■ Что сделать
#1 На какой повести рецензент, судя по рецензии на «Повести и рассказы» П. Каменского, признал себя побежденным?
#2 Сверьте с рецензией на «Повести и рассказы» П. Каменского каждое утверждение и ответьте «да» или «нет», приведя решающие слова рецензии дословно.
(a) Рецензент прочитал вторую часть сборника.
(b) Повести Каменского печатаются в петербургских журналах и альманахах.
(c) Рецензент называет повести Каменского дурными.

■ Фрагмент текста
********************
ПОВЕСТИ И
РАССКАЗЫ П. КАМЕНСКОГО. Санкт-Петербург, 1838. В типографии
III отд. собств. е. и. в. канцелярии. Две части: I — 266; II — 248. (16).
Имя г. Каменского совершенно новое
в нашей литературе, и, несмотря на то, оно уже пользуется громкою известностию между петербургскою пишущею братиею. Его повестями украшаются
петербургские журналы и альманахи; его повести восхваляются почти во всех
тамошних журналах1. Что за причина такой
внезапной и быстрой славы? — уж, конечно, талант г.
Каменского.
Может быть, г. Каменский и в самом деле пишет очень
хорошо; может быть, он и в самом деле второй Марлинский, если нам мало было
одного; может быть, его повести и в самом деле прекрасны: все это может быть;
но мы хотим говорить не о том, как может быть, а о том, как нам кажется. Признаемся откровенно, что
касается собственно до нас, то нам «Повести и рассказы» г.
Каменского очень не правятся. Мы не хотим этим сказать, чтобы они были дурны,—
нет, сохрани нас бог от такого решительного приговора, вопреки мнению стольких
знатоков и судей изящного! — По они нам кажутся очень утомительными,
чтоб не сказать — скучными. Может быть, в этом виновата наша субъективность?
— Да чего не может быть! Как бы то ни было, но, решась,
по долгу добросовестного рецензента, прочесть во чтобы то ни стало «Повести и
рассказы» г. Каменского, мы признали себя решительно побежденными на половине
занимательной повести «Письма Энского», которая стоит предпоследнею статьею в
первой части2. За вторую мы и не
принимались. Впрочем, она нам не совсем незнакома: на конце ее мы с ужасом
увидели повесть «Конец мира» 3, от которой уже однажды мы чуть было не отчаялись в конце своей жизни и от которой навеки
заснул грозный Султан-Пюблик-Багадур4. Признаемся: было от чего
заснуть сном непробудным!
********************
■ Исходные записи

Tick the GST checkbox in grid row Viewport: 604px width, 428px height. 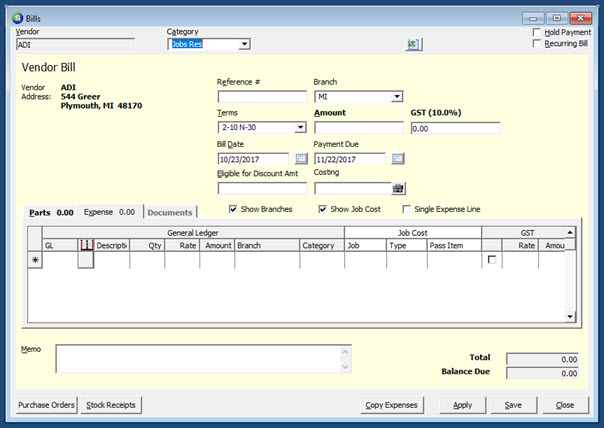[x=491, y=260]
********************
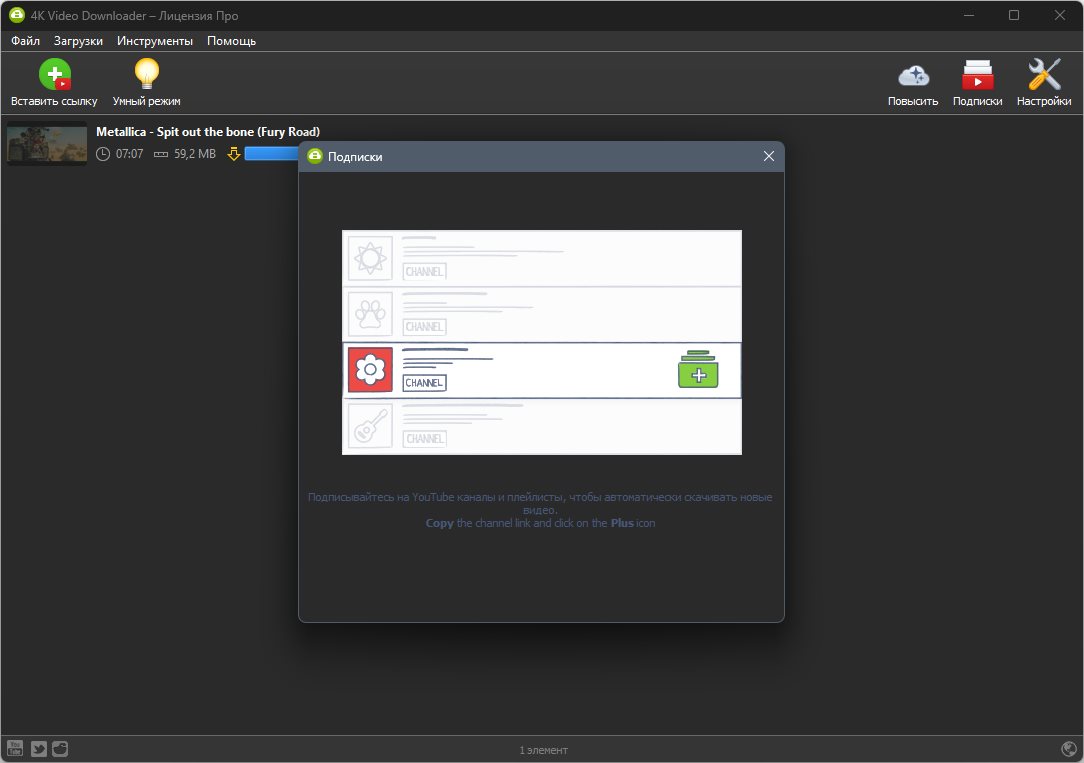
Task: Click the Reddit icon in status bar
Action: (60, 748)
********************
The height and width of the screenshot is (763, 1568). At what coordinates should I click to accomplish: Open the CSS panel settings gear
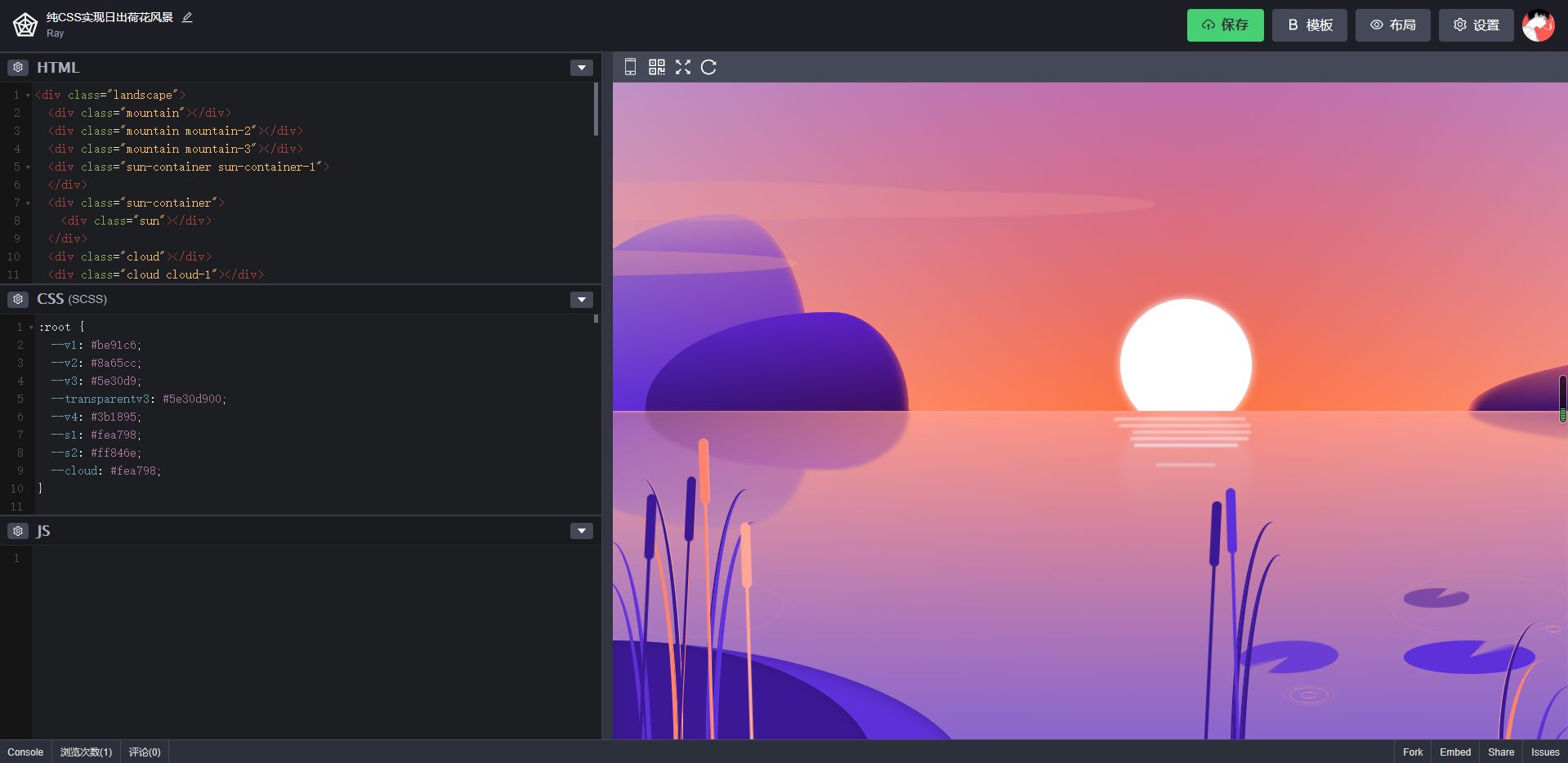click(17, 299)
********************
■ Ответы
#1 На повести «Письма Энского»: он сдался на ее половине, а стоит она предпоследней в первой части.

#2
(a) Нет: «За вторую мы и не принимались».
(b) Да: «Его повестями украшаются петербургские журналы и альманахи».
(c) Нет: «Мы не хотим этим сказать, чтобы они были дурны».